Church of Saint Mary of the Mongols/Παναγία η ΜουχλιώτισσαIn 1281, Maria Palaiologina, illegitimate daughter of Emperor Michael VIII and widow of Abaqa, Khan of the Mongolian Il-Khanate, returned to Constantinople after an absence of 15 years. She is said to have rebuilt the nunnery and the church (which then assumed the shape still seen today), deserving the title of Ktētorissa ("foundress") of that complex, and retired there until her death. Since that time, the nunnery and the church got the appellation of
Mouchliōtissa (
"of the Mongols" in Greek). After her death the convent decayed, because her heirs used the properties of the nunnery for their purposes, and had even raised a mortgage on them. Finally the nuns started a suit with the heirs first before the Emperor, and then before the Patriarch. The heirs presented as proof of their right an imperial chrysobull certifying the purchase of the nunnery from Maria Palaiologina, but the document was deemed false, so that the Patriarchate restored the rights of the nuns. The nunnery existed until the end of the Empire, then was abandoned.
On May 29, 1453, the day of the Fall of Constantinople, the surroundings of the building saw the last desperate resistance of the Greeks against the invading Ottomans. Due to that, the church got the Turkish name Kanlı Kilise ("Church of the Blood"), and the road that leads to it from the Golden Horn is still named the Ascent of the Standard Bearer (Turkish: Sancaktar yokuşu), in honour of an Ottoman standard bearer who found his death fighting here.
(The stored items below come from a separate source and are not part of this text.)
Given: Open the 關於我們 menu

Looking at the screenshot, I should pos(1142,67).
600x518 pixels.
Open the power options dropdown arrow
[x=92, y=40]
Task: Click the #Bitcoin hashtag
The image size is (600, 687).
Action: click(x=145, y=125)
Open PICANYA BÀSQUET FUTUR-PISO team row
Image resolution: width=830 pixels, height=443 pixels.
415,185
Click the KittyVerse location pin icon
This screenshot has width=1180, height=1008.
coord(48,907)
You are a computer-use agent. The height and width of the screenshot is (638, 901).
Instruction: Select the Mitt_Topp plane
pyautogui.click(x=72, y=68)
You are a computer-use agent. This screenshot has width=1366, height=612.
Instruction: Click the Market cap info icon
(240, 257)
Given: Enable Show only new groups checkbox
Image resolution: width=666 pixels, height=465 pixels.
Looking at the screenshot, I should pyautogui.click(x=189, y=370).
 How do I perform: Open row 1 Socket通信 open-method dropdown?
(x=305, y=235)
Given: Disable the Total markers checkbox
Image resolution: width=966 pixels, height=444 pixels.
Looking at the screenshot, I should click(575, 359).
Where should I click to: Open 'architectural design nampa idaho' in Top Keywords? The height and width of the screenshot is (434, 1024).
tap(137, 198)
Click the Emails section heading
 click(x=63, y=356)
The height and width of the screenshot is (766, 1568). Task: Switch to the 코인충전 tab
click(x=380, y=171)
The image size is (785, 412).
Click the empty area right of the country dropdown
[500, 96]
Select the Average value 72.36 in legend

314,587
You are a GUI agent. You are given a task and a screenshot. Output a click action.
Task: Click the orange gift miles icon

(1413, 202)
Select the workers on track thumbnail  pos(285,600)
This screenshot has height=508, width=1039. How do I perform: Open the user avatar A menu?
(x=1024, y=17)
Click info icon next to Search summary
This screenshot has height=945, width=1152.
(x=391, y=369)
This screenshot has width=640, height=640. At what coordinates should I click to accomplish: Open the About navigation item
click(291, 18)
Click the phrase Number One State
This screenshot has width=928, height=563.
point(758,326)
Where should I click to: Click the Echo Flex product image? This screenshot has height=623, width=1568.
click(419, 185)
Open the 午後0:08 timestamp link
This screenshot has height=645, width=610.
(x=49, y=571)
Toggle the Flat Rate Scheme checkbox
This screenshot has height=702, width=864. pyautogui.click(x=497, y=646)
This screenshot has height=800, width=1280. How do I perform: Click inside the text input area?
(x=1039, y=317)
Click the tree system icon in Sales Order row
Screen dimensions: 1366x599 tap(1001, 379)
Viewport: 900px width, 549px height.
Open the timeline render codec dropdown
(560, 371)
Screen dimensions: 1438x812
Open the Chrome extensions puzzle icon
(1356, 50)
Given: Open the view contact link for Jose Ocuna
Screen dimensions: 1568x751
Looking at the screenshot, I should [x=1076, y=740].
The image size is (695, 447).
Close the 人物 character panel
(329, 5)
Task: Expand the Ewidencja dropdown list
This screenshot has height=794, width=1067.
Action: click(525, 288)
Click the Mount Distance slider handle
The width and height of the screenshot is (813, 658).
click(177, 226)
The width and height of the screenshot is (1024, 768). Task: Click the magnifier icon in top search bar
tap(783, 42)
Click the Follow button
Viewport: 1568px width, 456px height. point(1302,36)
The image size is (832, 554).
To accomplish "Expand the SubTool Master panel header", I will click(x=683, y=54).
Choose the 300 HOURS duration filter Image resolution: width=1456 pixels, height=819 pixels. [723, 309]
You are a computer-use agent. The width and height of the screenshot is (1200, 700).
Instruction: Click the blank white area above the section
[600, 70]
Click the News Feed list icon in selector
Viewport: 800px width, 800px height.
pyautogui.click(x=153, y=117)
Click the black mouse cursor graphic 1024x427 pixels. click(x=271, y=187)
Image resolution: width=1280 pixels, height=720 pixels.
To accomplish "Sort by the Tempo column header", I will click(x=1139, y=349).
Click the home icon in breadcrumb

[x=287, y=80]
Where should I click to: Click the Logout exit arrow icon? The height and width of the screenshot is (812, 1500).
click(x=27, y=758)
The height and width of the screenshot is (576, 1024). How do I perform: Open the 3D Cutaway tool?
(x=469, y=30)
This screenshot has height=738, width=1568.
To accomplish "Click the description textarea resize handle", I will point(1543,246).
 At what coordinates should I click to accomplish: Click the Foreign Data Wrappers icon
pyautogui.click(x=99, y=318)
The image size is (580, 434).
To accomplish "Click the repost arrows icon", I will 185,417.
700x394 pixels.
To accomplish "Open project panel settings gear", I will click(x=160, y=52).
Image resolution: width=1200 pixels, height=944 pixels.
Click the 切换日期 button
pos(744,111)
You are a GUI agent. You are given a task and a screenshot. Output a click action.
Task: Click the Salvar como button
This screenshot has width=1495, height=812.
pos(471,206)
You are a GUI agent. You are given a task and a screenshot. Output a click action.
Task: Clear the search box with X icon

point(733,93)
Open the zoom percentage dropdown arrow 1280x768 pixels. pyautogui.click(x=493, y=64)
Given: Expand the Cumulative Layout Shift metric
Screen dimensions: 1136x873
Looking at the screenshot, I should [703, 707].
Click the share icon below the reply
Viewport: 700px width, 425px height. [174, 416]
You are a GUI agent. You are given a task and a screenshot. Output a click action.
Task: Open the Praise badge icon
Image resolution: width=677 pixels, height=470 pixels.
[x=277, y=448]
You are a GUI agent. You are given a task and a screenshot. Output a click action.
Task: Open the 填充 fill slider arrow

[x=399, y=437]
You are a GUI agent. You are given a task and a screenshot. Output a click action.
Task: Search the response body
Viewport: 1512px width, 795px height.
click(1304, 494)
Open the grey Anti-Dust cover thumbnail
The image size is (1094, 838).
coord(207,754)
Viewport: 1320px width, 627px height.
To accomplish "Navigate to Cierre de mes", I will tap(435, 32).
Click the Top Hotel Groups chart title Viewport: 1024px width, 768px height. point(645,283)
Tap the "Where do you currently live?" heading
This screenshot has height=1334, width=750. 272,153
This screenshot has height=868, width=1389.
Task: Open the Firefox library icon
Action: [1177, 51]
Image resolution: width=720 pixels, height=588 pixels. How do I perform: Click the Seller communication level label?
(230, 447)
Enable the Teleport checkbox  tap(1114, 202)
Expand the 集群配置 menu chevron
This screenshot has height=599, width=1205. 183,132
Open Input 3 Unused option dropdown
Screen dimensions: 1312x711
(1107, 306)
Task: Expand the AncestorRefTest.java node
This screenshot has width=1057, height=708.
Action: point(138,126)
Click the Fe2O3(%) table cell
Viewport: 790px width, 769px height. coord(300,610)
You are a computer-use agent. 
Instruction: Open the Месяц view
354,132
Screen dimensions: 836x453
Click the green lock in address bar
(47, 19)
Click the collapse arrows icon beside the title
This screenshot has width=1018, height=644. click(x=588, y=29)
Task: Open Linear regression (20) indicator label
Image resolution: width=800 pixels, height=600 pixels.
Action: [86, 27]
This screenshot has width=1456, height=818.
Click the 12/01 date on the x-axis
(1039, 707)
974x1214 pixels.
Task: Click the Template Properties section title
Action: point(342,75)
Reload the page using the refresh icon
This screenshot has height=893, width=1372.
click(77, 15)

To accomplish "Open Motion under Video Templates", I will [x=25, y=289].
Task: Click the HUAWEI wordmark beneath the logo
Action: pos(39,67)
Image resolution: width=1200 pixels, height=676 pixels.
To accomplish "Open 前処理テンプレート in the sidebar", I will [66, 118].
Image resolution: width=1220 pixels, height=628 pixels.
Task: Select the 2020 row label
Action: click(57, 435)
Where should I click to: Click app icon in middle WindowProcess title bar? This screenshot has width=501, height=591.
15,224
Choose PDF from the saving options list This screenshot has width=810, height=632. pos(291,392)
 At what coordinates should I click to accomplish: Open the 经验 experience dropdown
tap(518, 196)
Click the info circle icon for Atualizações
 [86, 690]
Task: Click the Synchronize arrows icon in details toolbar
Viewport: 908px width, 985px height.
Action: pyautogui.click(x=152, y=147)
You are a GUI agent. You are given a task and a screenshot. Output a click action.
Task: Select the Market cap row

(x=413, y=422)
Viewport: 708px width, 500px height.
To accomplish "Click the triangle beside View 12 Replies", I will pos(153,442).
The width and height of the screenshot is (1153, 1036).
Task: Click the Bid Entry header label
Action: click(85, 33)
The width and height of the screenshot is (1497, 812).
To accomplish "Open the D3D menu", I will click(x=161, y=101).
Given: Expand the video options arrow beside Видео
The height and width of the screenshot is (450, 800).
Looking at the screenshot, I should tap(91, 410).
Tradition holds that Sultan Mehmed II endowed the church to the mother of Christodoulos, the Greek architect of the mosque of Fatih, in acknowledgment of his work. The grant was confirmed by Bayazid II, in recognition of the services of the nephew of Christodoulos, who built the mosque bearing that sultan's name.
Under Sultans Selim I and Ahmed II there were two Ottoman attempts to convert the church into a mosque (the last one, pursued by Grand Vizier Ali Koprülü at the end of the seventeenth century, was thwarted by Dimitrie Cantemir) and, thanks to the grants of Mehmed II and Bayazid II, the church remained a parish of the Greek community. Thus, Saint Mary of the Mongols is one among the few Byzantine churches of Istanbul whose ancient dedication was never forgotten.